Fig. 2.

Losartan prevents ICB-induced edema by downregulating TEC MT-MMP-1 and -2 expression. Losartan decreases anti-PD1-induced edema in (A) GL261 and (B) 005 GSC models but not in (C) CT2A after 2 wk of treatment (n = 5 to 9). (D) scRNASeq of TECs reveals a set of downregulated genes that includes those related to metabolism (e.g., Adh1, Ildr2), angiogenesis/migration (e.g., Cnpy2, Igf1r), and solute carriers (e.g., Slc35f2, Slc19a3).

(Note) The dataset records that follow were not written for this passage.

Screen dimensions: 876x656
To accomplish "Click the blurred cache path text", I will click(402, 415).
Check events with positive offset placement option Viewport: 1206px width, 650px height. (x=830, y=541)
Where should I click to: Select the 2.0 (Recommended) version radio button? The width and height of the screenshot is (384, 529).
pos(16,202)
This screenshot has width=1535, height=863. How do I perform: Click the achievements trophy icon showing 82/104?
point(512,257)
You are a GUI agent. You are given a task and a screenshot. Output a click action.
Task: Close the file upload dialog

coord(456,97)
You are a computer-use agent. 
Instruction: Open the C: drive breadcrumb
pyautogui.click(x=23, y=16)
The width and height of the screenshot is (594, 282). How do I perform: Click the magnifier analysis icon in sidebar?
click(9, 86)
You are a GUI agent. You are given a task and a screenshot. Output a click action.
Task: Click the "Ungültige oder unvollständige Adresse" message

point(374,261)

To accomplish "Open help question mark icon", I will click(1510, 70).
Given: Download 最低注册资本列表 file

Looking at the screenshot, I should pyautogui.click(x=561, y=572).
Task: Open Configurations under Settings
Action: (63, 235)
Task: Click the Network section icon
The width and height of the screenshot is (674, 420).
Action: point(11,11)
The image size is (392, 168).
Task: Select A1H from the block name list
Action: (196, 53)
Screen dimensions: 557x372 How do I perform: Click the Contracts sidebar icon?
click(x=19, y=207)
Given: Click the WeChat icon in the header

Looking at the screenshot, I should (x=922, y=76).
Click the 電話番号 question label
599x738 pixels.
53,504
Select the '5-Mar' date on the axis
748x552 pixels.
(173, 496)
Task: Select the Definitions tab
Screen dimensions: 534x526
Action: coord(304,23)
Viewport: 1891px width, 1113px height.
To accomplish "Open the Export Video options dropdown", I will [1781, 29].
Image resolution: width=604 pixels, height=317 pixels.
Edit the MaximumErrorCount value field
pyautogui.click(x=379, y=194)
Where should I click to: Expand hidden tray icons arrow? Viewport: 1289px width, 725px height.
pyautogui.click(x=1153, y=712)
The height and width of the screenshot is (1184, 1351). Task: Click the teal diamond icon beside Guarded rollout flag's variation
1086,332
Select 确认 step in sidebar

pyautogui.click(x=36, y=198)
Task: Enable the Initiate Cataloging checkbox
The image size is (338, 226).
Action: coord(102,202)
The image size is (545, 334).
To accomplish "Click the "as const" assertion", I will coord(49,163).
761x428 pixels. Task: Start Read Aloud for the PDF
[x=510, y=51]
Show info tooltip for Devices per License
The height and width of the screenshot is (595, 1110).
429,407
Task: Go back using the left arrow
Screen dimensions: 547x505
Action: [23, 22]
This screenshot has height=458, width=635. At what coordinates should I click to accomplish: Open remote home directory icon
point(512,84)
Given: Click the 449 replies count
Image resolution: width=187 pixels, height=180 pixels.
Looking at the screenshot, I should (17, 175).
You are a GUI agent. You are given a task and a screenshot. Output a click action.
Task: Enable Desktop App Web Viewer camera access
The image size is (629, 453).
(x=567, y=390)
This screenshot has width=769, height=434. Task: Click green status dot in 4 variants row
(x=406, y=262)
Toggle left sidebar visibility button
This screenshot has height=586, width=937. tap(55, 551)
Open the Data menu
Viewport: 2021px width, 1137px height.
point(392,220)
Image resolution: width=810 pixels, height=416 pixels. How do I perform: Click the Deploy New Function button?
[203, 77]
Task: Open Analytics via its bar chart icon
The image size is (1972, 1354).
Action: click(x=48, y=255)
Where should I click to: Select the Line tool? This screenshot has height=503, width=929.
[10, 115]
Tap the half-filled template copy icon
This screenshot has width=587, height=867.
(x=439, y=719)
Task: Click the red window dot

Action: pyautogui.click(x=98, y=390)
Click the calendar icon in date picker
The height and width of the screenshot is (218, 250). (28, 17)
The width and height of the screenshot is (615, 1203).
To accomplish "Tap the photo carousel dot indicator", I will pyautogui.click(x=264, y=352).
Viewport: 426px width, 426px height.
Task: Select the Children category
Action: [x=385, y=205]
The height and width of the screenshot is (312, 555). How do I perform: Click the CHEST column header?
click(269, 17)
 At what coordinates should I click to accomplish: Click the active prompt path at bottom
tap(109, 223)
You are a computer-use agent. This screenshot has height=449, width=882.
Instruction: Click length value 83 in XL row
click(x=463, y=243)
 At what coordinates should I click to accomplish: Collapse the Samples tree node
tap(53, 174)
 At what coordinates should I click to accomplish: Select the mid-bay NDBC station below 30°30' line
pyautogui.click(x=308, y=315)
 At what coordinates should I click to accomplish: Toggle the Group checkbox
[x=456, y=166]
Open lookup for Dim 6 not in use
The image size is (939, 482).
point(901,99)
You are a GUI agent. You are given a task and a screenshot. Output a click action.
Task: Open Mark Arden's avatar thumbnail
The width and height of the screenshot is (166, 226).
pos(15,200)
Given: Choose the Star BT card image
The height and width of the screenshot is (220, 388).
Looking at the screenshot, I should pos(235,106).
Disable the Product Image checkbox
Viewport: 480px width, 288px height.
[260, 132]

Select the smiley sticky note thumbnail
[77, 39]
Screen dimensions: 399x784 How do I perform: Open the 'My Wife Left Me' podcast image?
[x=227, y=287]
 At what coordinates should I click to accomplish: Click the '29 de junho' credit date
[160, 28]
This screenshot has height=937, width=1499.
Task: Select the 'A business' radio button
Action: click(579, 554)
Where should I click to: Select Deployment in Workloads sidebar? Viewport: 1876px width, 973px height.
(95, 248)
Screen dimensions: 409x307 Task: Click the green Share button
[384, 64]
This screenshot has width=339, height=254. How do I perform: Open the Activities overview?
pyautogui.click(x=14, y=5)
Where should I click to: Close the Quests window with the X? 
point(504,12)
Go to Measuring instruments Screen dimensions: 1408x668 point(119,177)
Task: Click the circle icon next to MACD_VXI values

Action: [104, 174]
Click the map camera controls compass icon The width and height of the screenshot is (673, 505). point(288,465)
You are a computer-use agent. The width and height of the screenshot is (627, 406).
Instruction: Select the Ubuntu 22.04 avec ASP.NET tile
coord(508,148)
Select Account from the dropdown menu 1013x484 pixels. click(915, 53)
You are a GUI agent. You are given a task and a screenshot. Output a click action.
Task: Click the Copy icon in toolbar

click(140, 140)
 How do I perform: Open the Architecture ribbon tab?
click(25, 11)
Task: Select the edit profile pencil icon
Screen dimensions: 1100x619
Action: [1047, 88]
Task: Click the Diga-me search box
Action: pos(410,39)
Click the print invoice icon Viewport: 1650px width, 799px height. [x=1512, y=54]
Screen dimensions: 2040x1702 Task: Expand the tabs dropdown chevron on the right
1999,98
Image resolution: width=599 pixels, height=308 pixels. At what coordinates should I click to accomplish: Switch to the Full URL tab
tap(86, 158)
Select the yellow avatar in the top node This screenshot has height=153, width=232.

When applied as an edema signature, this gene set is upregulated in anti-PD1-treated GL261 tumors compared to other treatment arms as visualized via (E) volcano plot, (F) density plot of edema signature scores (methods described in SI Appendix) by treatment and (G) mean gene expression heat map of edema signature genes. (H) Specialized MT-MMPs (Mt1, Mt2) are among these genes and are expressed in TECs only from the anti-PD1-treated tumors. (I) The MMP inhibitor Ilomastat (MMPi) controls anti-PD1-induced edema comparably to losartan in GL261 (n = 6). (Edema signaturegene expression units = ln(TP100k + 1); log₂FC = fold changes > |2|; adjusted P value < 0.05. Bar plots: mean ± SEM; one-way ANOVA with Tukey’s post hoc test; *P < 0.05; **P < 0.01; ***P < 0.001.)